● **TASK**:
Reproduce every line of the material, exactly as given.

● **SUPPLIED INFORMATION**:
__________
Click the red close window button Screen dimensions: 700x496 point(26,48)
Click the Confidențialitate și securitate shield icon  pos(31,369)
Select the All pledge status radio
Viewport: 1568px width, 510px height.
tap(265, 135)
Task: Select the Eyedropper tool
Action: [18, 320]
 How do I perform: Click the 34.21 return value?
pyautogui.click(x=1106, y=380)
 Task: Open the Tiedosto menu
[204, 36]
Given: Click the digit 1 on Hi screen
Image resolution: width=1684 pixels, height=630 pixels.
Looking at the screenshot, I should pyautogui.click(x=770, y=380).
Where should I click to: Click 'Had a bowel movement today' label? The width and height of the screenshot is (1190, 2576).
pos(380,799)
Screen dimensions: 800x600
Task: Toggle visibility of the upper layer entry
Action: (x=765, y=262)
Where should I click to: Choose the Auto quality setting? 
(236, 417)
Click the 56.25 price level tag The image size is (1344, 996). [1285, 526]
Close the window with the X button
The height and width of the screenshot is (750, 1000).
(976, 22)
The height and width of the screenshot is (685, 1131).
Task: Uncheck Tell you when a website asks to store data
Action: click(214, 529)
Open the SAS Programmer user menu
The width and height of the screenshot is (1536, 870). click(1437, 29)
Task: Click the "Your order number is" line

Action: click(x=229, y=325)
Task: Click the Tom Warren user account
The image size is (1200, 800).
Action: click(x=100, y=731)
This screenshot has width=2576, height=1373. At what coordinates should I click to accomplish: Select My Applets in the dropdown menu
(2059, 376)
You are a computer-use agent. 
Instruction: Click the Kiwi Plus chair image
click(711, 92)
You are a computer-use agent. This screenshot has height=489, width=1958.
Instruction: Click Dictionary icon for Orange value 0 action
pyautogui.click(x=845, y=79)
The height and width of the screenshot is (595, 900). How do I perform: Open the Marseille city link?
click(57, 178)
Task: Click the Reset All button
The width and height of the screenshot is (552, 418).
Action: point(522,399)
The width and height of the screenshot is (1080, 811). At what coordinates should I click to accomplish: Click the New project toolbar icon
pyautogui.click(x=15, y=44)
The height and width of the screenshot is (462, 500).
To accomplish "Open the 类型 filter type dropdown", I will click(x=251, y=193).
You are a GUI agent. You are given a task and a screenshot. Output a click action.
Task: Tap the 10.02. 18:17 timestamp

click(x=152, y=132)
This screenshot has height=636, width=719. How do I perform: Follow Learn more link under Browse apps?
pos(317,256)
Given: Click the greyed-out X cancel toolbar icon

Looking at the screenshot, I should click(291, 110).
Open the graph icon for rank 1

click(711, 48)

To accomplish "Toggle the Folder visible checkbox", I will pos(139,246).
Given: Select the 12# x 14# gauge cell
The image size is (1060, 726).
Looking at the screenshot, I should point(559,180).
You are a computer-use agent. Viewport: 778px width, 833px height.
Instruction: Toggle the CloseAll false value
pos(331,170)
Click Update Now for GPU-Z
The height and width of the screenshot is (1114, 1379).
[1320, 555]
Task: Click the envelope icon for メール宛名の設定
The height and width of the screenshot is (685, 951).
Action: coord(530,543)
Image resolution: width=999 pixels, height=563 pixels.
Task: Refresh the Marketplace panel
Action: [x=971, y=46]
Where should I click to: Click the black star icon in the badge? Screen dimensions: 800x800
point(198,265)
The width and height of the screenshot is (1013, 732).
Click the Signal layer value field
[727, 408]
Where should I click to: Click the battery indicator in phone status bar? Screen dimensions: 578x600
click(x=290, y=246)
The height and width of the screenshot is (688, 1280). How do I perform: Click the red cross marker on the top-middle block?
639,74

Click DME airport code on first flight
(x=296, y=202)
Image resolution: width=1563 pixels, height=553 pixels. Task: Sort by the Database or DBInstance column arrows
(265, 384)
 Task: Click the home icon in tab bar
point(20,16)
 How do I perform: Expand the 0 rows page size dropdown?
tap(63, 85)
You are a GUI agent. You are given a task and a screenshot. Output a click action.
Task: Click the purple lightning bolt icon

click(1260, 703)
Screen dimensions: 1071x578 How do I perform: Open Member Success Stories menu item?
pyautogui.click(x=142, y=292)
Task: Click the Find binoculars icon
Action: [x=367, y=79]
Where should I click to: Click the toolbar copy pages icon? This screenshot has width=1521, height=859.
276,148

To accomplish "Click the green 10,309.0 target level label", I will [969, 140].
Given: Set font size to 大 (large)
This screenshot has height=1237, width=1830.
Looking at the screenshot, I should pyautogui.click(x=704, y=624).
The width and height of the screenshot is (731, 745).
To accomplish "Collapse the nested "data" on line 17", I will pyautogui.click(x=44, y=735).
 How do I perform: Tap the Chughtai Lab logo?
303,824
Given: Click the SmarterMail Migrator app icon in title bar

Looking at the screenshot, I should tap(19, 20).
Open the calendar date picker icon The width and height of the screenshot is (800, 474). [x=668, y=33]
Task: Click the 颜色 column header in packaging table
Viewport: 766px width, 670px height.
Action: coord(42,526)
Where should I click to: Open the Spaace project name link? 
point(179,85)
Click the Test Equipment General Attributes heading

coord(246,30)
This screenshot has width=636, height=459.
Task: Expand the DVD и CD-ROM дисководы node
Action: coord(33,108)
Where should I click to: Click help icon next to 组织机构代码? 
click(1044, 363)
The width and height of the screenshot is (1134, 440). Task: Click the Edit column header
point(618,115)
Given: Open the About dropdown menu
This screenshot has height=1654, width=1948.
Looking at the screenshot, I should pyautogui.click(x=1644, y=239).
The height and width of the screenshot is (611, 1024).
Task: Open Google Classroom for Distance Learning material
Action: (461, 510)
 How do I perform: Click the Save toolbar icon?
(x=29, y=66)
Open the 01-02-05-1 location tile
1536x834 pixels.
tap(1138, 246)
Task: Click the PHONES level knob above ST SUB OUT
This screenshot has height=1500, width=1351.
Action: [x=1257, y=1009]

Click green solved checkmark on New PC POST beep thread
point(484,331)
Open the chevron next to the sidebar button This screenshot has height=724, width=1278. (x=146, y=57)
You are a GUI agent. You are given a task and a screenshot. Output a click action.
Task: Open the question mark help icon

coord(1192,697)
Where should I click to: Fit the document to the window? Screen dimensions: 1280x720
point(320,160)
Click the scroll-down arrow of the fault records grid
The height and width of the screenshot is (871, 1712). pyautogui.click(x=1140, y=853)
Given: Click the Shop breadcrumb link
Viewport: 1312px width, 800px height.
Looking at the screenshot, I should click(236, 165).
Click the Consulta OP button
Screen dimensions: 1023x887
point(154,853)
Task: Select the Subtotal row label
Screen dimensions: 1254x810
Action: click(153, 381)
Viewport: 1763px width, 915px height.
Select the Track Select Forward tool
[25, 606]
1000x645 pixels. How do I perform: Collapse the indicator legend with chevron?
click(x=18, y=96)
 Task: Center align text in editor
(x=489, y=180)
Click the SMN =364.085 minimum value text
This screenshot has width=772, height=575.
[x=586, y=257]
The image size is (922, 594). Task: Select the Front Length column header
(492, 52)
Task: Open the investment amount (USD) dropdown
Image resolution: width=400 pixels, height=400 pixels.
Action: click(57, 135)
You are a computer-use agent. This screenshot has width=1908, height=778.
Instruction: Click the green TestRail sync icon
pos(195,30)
__________
● **RESPONSE BELOW**:
Click the red close window button Screen dimensions: 700x496 point(26,48)
Click the Confidențialitate și securitate shield icon  pos(31,369)
Select the All pledge status radio
Viewport: 1568px width, 510px height.
tap(265, 135)
Task: Select the Eyedropper tool
Action: [18, 320]
 How do I perform: Click the 34.21 return value?
pyautogui.click(x=1106, y=380)
 Task: Open the Tiedosto menu
[204, 36]
Given: Click the digit 1 on Hi screen
Image resolution: width=1684 pixels, height=630 pixels.
Looking at the screenshot, I should pyautogui.click(x=770, y=380).
Where should I click to: Click 'Had a bowel movement today' label? The width and height of the screenshot is (1190, 2576).
pos(380,799)
Screen dimensions: 800x600
Task: Toggle visibility of the upper layer entry
Action: (x=765, y=262)
Where should I click to: Choose the Auto quality setting? 
(236, 417)
Click the 56.25 price level tag The image size is (1344, 996). [1285, 526]
Close the window with the X button
The height and width of the screenshot is (750, 1000).
(976, 22)
The height and width of the screenshot is (685, 1131).
Task: Uncheck Tell you when a website asks to store data
Action: click(214, 529)
Open the SAS Programmer user menu
The width and height of the screenshot is (1536, 870). click(1437, 29)
Task: Click the "Your order number is" line

Action: click(x=229, y=325)
Task: Click the Tom Warren user account
The image size is (1200, 800).
Action: click(x=100, y=731)
This screenshot has width=2576, height=1373. At what coordinates should I click to accomplish: Select My Applets in the dropdown menu
(2059, 376)
You are a computer-use agent. 
Instruction: Click the Kiwi Plus chair image
click(711, 92)
You are a computer-use agent. This screenshot has height=489, width=1958.
Instruction: Click Dictionary icon for Orange value 0 action
pyautogui.click(x=845, y=79)
The height and width of the screenshot is (595, 900). How do I perform: Open the Marseille city link?
click(57, 178)
Task: Click the Reset All button
The width and height of the screenshot is (552, 418).
Action: point(522,399)
The width and height of the screenshot is (1080, 811). At what coordinates should I click to accomplish: Click the New project toolbar icon
pyautogui.click(x=15, y=44)
The height and width of the screenshot is (462, 500).
To accomplish "Open the 类型 filter type dropdown", I will click(x=251, y=193).
You are a GUI agent. You are given a task and a screenshot. Output a click action.
Task: Tap the 10.02. 18:17 timestamp

click(x=152, y=132)
This screenshot has height=636, width=719. How do I perform: Follow Learn more link under Browse apps?
pos(317,256)
Given: Click the greyed-out X cancel toolbar icon

Looking at the screenshot, I should click(291, 110).
Open the graph icon for rank 1

click(711, 48)

To accomplish "Toggle the Folder visible checkbox", I will pos(139,246).
Given: Select the 12# x 14# gauge cell
The image size is (1060, 726).
Looking at the screenshot, I should point(559,180).
You are a computer-use agent. Viewport: 778px width, 833px height.
Instruction: Toggle the CloseAll false value
pos(331,170)
Click Update Now for GPU-Z
The height and width of the screenshot is (1114, 1379).
[1320, 555]
Task: Click the envelope icon for メール宛名の設定
The height and width of the screenshot is (685, 951).
Action: coord(530,543)
Image resolution: width=999 pixels, height=563 pixels.
Task: Refresh the Marketplace panel
Action: [x=971, y=46]
Where should I click to: Click the black star icon in the badge? Screen dimensions: 800x800
point(198,265)
The width and height of the screenshot is (1013, 732).
Click the Signal layer value field
[727, 408]
Where should I click to: Click the battery indicator in phone status bar? Screen dimensions: 578x600
click(x=290, y=246)
The height and width of the screenshot is (688, 1280). How do I perform: Click the red cross marker on the top-middle block?
639,74

Click DME airport code on first flight
(x=296, y=202)
Image resolution: width=1563 pixels, height=553 pixels. Task: Sort by the Database or DBInstance column arrows
(265, 384)
 Task: Click the home icon in tab bar
point(20,16)
 How do I perform: Expand the 0 rows page size dropdown?
tap(63, 85)
You are a GUI agent. You are given a task and a screenshot. Output a click action.
Task: Click the purple lightning bolt icon

click(1260, 703)
Screen dimensions: 1071x578 How do I perform: Open Member Success Stories menu item?
pyautogui.click(x=142, y=292)
Task: Click the Find binoculars icon
Action: [x=367, y=79]
Where should I click to: Click the toolbar copy pages icon? This screenshot has width=1521, height=859.
276,148

To accomplish "Click the green 10,309.0 target level label", I will [969, 140].
Given: Set font size to 大 (large)
This screenshot has height=1237, width=1830.
Looking at the screenshot, I should pyautogui.click(x=704, y=624).
The width and height of the screenshot is (731, 745).
To accomplish "Collapse the nested "data" on line 17", I will pyautogui.click(x=44, y=735).
 How do I perform: Tap the Chughtai Lab logo?
303,824
Given: Click the SmarterMail Migrator app icon in title bar

Looking at the screenshot, I should tap(19, 20).
Open the calendar date picker icon The width and height of the screenshot is (800, 474). [x=668, y=33]
Task: Click the 颜色 column header in packaging table
Viewport: 766px width, 670px height.
Action: coord(42,526)
Where should I click to: Open the Spaace project name link? 
point(179,85)
Click the Test Equipment General Attributes heading

coord(246,30)
This screenshot has width=636, height=459.
Task: Expand the DVD и CD-ROM дисководы node
Action: coord(33,108)
Where should I click to: Click help icon next to 组织机构代码? 
click(1044, 363)
The width and height of the screenshot is (1134, 440). Task: Click the Edit column header
point(618,115)
Given: Open the About dropdown menu
This screenshot has height=1654, width=1948.
Looking at the screenshot, I should pyautogui.click(x=1644, y=239).
The height and width of the screenshot is (611, 1024).
Task: Open Google Classroom for Distance Learning material
Action: (461, 510)
 How do I perform: Click the Save toolbar icon?
(x=29, y=66)
Open the 01-02-05-1 location tile
1536x834 pixels.
tap(1138, 246)
Task: Click the PHONES level knob above ST SUB OUT
This screenshot has height=1500, width=1351.
Action: [x=1257, y=1009]

Click green solved checkmark on New PC POST beep thread
point(484,331)
Open the chevron next to the sidebar button This screenshot has height=724, width=1278. (x=146, y=57)
You are a GUI agent. You are given a task and a screenshot. Output a click action.
Task: Open the question mark help icon

coord(1192,697)
Where should I click to: Fit the document to the window? Screen dimensions: 1280x720
point(320,160)
Click the scroll-down arrow of the fault records grid
The height and width of the screenshot is (871, 1712). pyautogui.click(x=1140, y=853)
Given: Click the Shop breadcrumb link
Viewport: 1312px width, 800px height.
Looking at the screenshot, I should click(236, 165).
Click the Consulta OP button
Screen dimensions: 1023x887
point(154,853)
Task: Select the Subtotal row label
Screen dimensions: 1254x810
Action: click(153, 381)
Viewport: 1763px width, 915px height.
Select the Track Select Forward tool
[25, 606]
1000x645 pixels. How do I perform: Collapse the indicator legend with chevron?
click(x=18, y=96)
 Task: Center align text in editor
(x=489, y=180)
Click the SMN =364.085 minimum value text
This screenshot has width=772, height=575.
[x=586, y=257]
The image size is (922, 594). Task: Select the Front Length column header
(492, 52)
Task: Open the investment amount (USD) dropdown
Image resolution: width=400 pixels, height=400 pixels.
Action: click(57, 135)
You are a computer-use agent. This screenshot has width=1908, height=778.
Instruction: Click the green TestRail sync icon
pos(195,30)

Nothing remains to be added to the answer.